RECORDED INFORMATION Start Marker

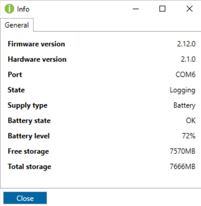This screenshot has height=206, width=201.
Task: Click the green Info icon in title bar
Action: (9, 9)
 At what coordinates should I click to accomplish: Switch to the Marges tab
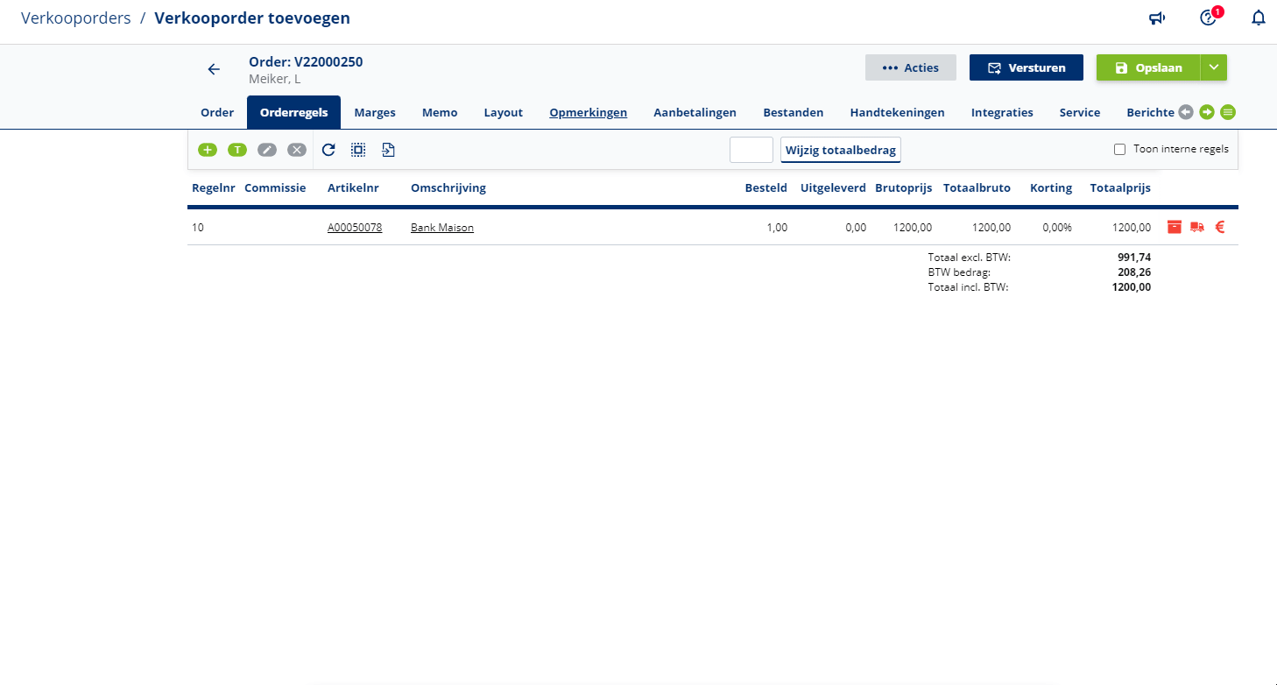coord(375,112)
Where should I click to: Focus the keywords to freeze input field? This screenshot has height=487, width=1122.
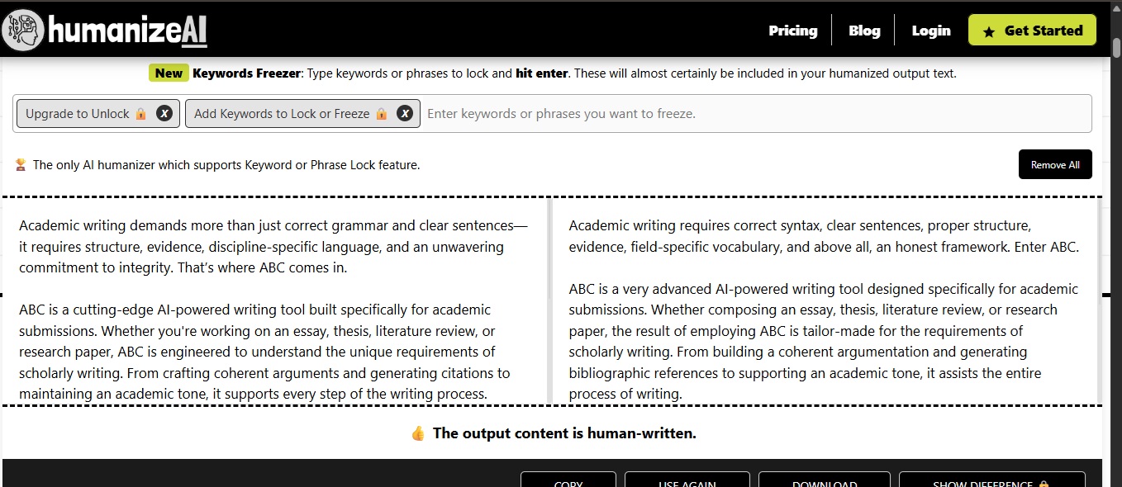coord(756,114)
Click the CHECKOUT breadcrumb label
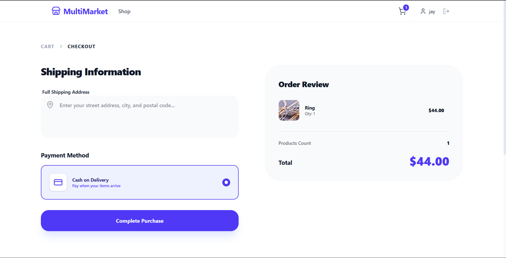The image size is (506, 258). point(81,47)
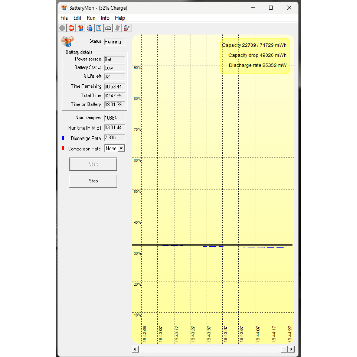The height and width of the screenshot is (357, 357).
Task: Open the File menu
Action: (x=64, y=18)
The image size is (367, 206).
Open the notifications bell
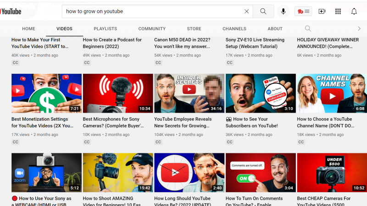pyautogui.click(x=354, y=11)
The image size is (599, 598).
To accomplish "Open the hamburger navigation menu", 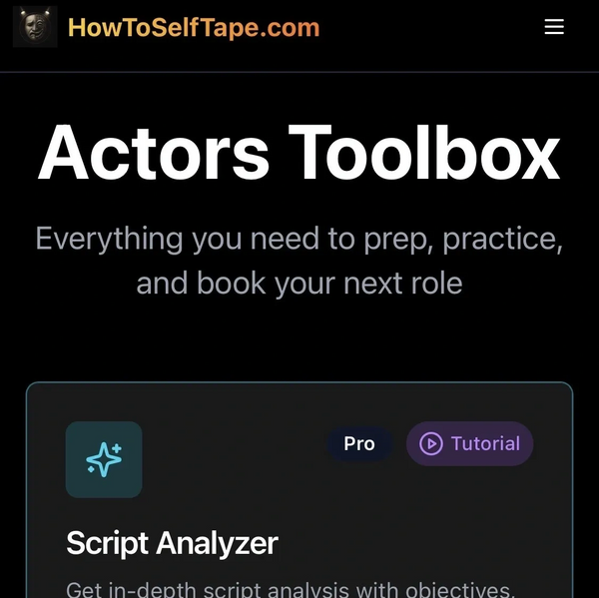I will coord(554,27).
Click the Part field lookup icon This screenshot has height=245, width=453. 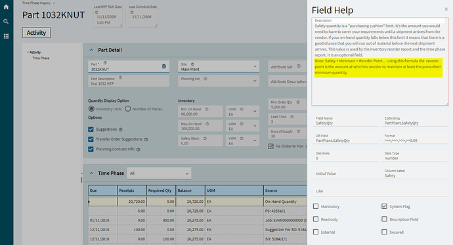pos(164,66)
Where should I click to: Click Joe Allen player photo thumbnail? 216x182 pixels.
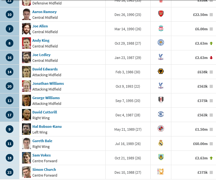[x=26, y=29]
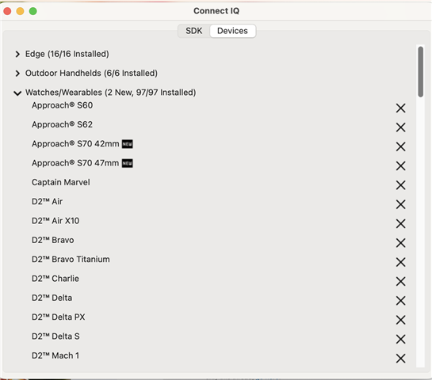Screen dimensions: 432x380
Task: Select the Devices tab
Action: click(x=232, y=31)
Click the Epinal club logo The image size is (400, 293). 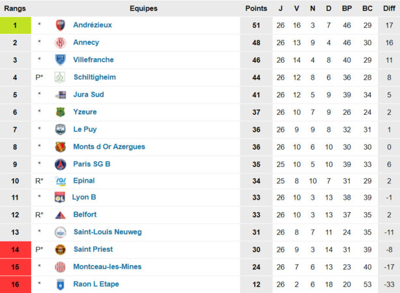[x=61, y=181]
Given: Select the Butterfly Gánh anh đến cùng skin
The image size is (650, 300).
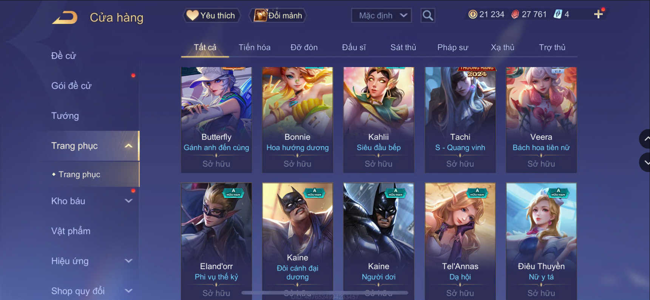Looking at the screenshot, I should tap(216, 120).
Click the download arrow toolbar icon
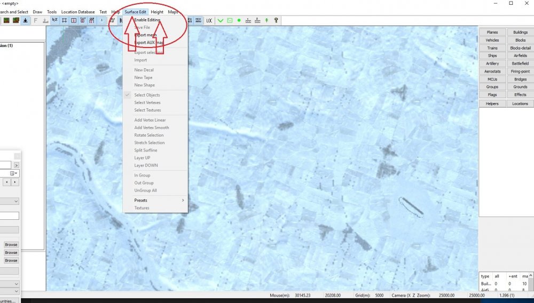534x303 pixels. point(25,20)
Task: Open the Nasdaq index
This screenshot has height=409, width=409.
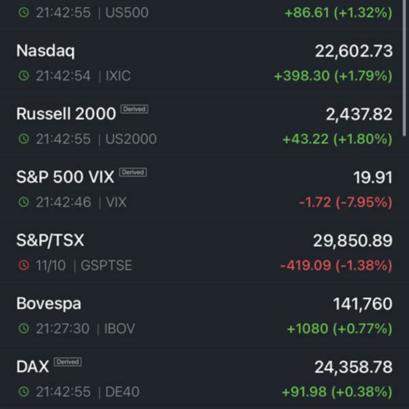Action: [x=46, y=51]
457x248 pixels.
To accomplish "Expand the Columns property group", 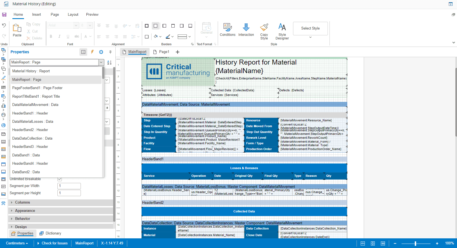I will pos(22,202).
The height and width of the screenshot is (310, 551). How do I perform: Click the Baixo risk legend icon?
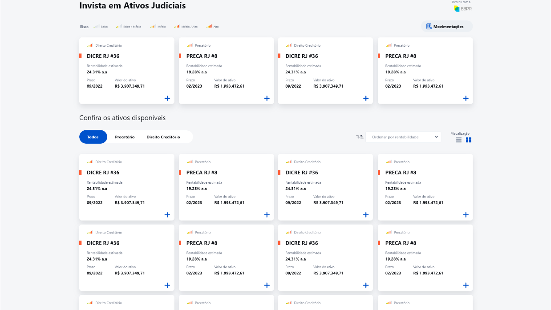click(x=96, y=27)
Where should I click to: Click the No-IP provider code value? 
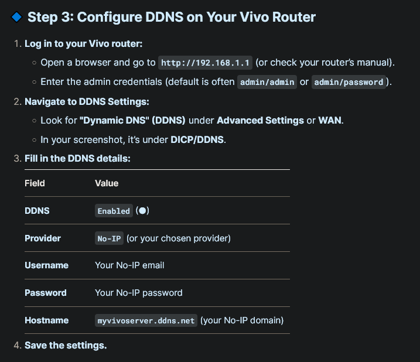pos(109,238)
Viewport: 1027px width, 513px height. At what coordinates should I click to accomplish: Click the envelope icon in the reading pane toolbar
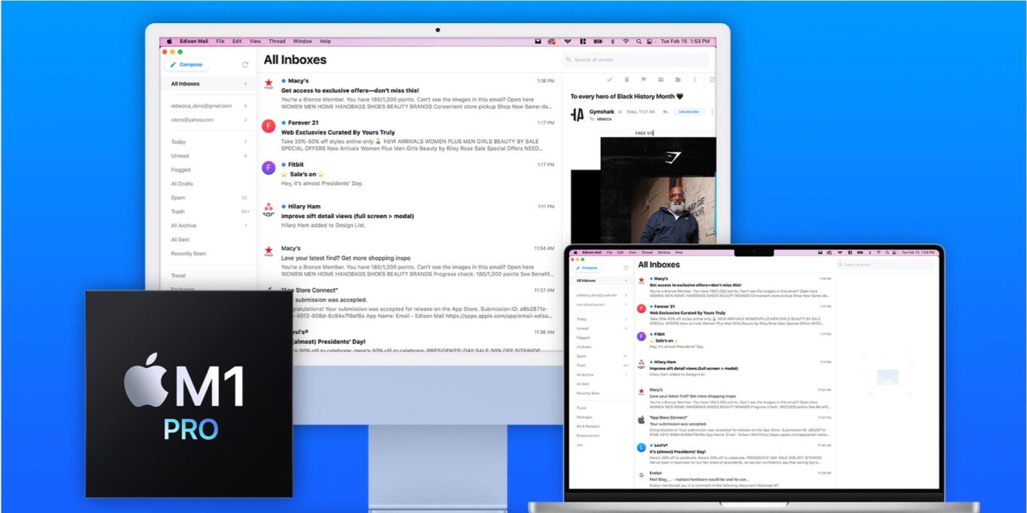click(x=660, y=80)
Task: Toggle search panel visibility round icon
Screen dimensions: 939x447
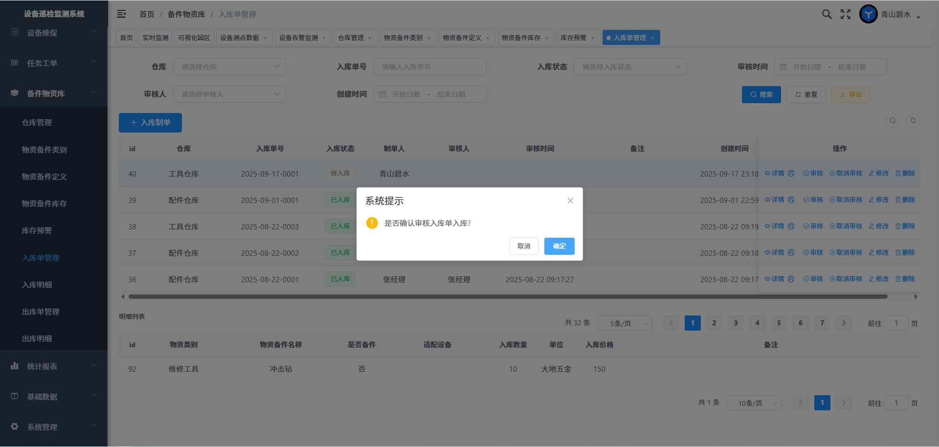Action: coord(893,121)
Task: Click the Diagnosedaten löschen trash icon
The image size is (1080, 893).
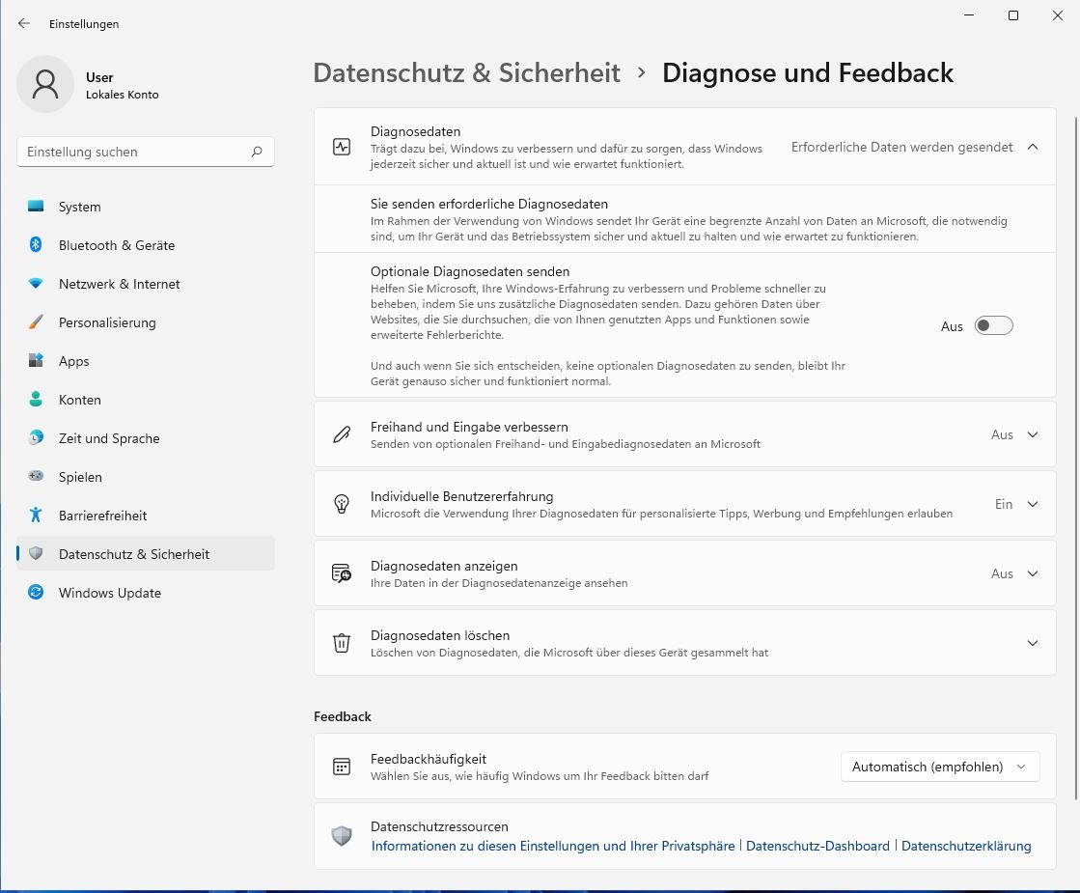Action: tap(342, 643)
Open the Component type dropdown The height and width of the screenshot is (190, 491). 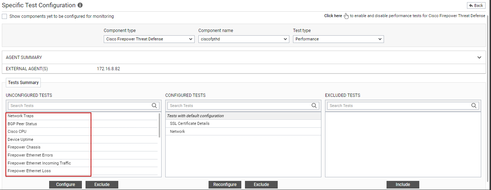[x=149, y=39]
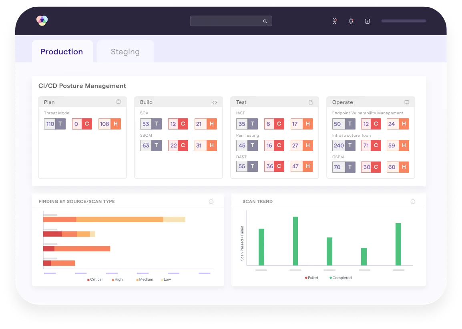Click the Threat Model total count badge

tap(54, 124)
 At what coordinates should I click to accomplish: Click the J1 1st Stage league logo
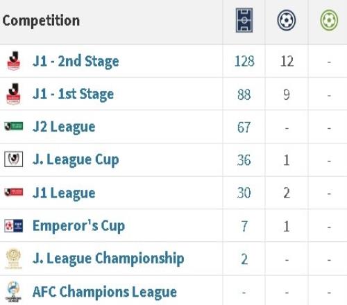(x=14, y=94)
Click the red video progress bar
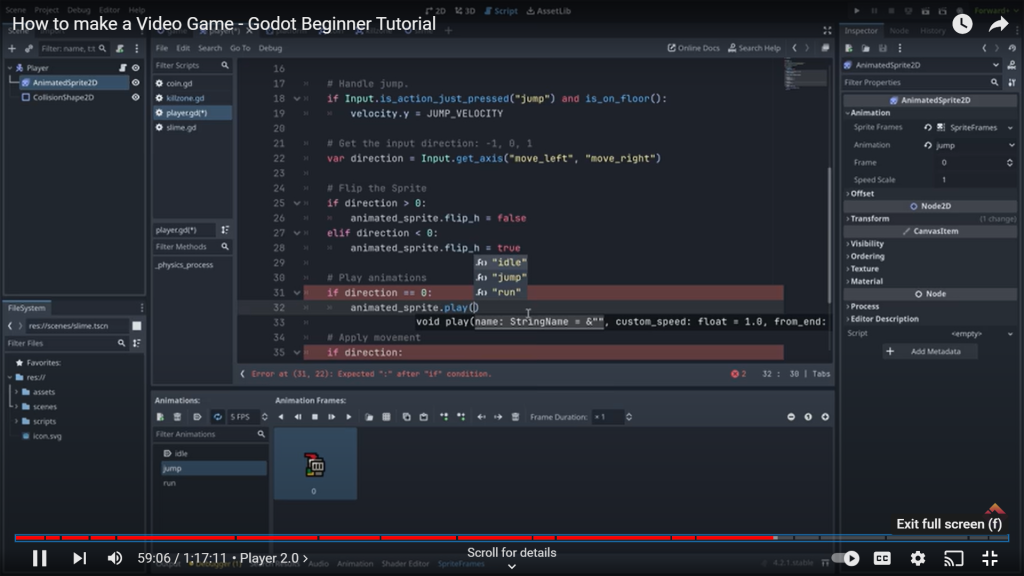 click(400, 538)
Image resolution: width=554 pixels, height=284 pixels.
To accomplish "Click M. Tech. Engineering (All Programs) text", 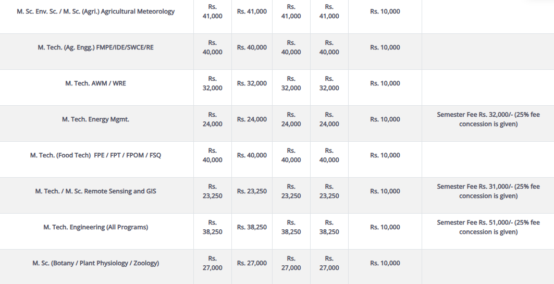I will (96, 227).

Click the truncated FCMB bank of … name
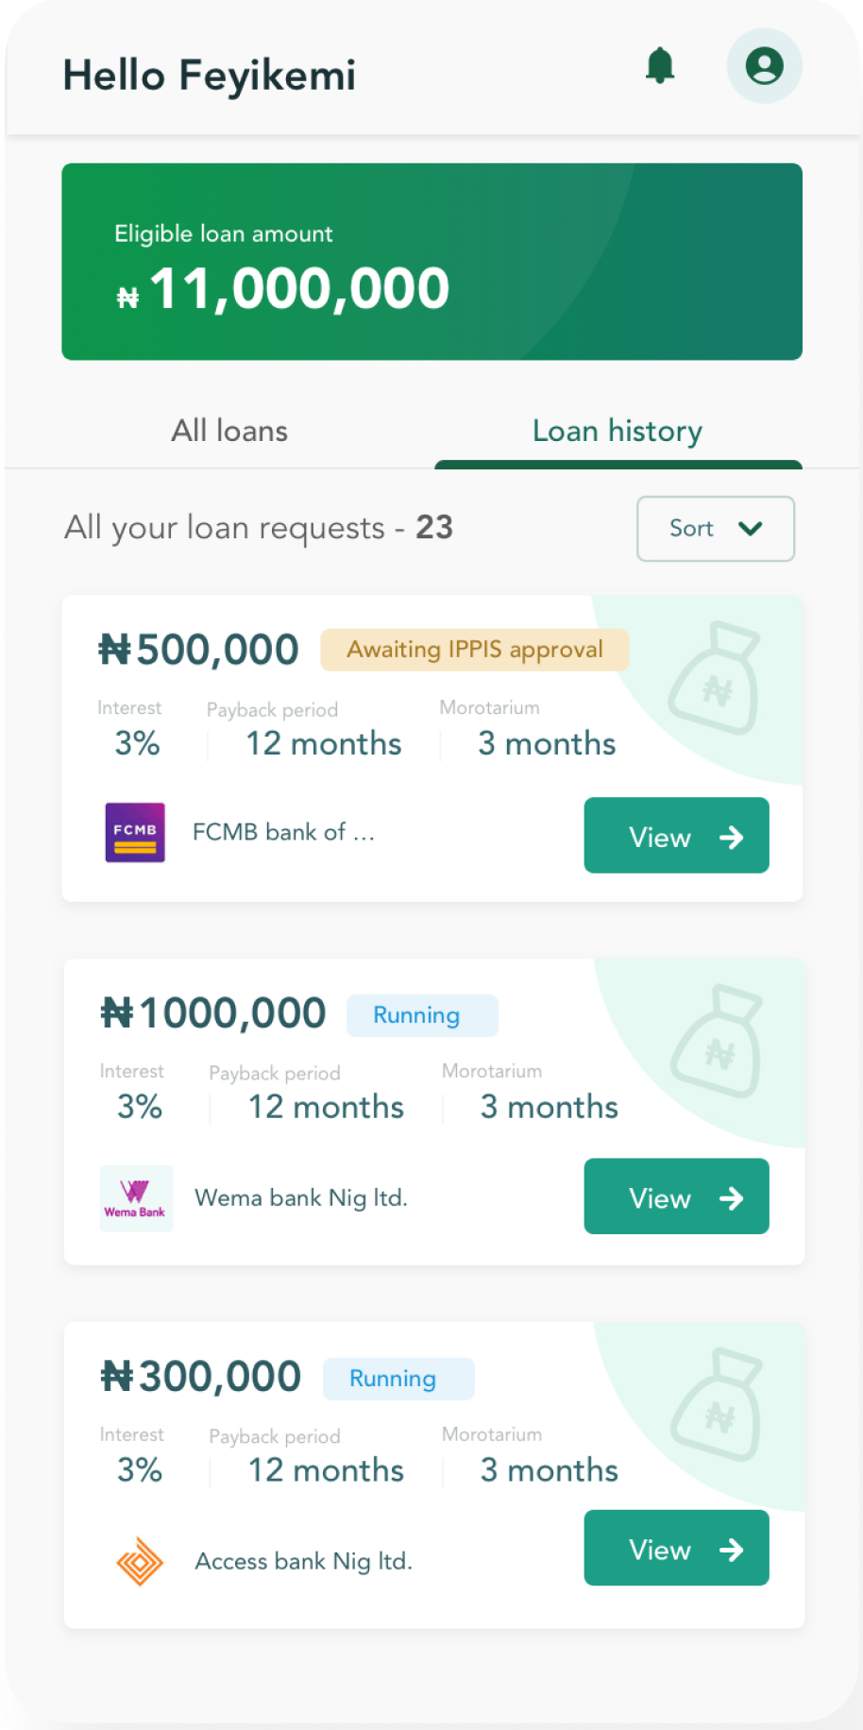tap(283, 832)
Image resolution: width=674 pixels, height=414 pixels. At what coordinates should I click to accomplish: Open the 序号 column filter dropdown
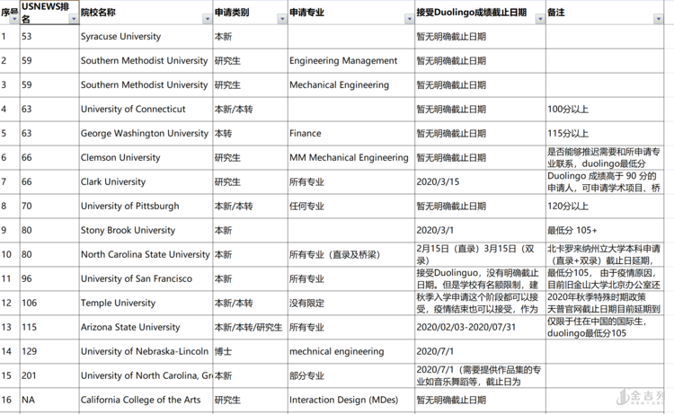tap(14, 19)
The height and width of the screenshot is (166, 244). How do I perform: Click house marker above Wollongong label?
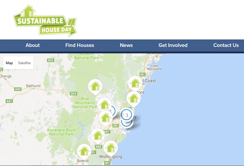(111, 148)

RECORDED INFORMATION End Marker

• **WORK REQUIRED**
Print exactly, with no pictures, the lines above from the one that holds "At what coordinates should I click to accomplish: Switch" through the one that holds "The image size is (367, 206).", both of them included.

• **SOLUTION TO THIS EXERCISE**
 At what coordinates should I click to accomplish: Switch to the Marges tab
coord(375,112)
Where should I click to: Focus the keywords to freeze input field? This screenshot has height=487, width=1122.
coord(756,114)
Click the CHECKOUT breadcrumb label
The image size is (506, 258). point(81,47)
The height and width of the screenshot is (357, 357).
Task: Open the File menu
Action: (x=64, y=18)
The image size is (367, 206).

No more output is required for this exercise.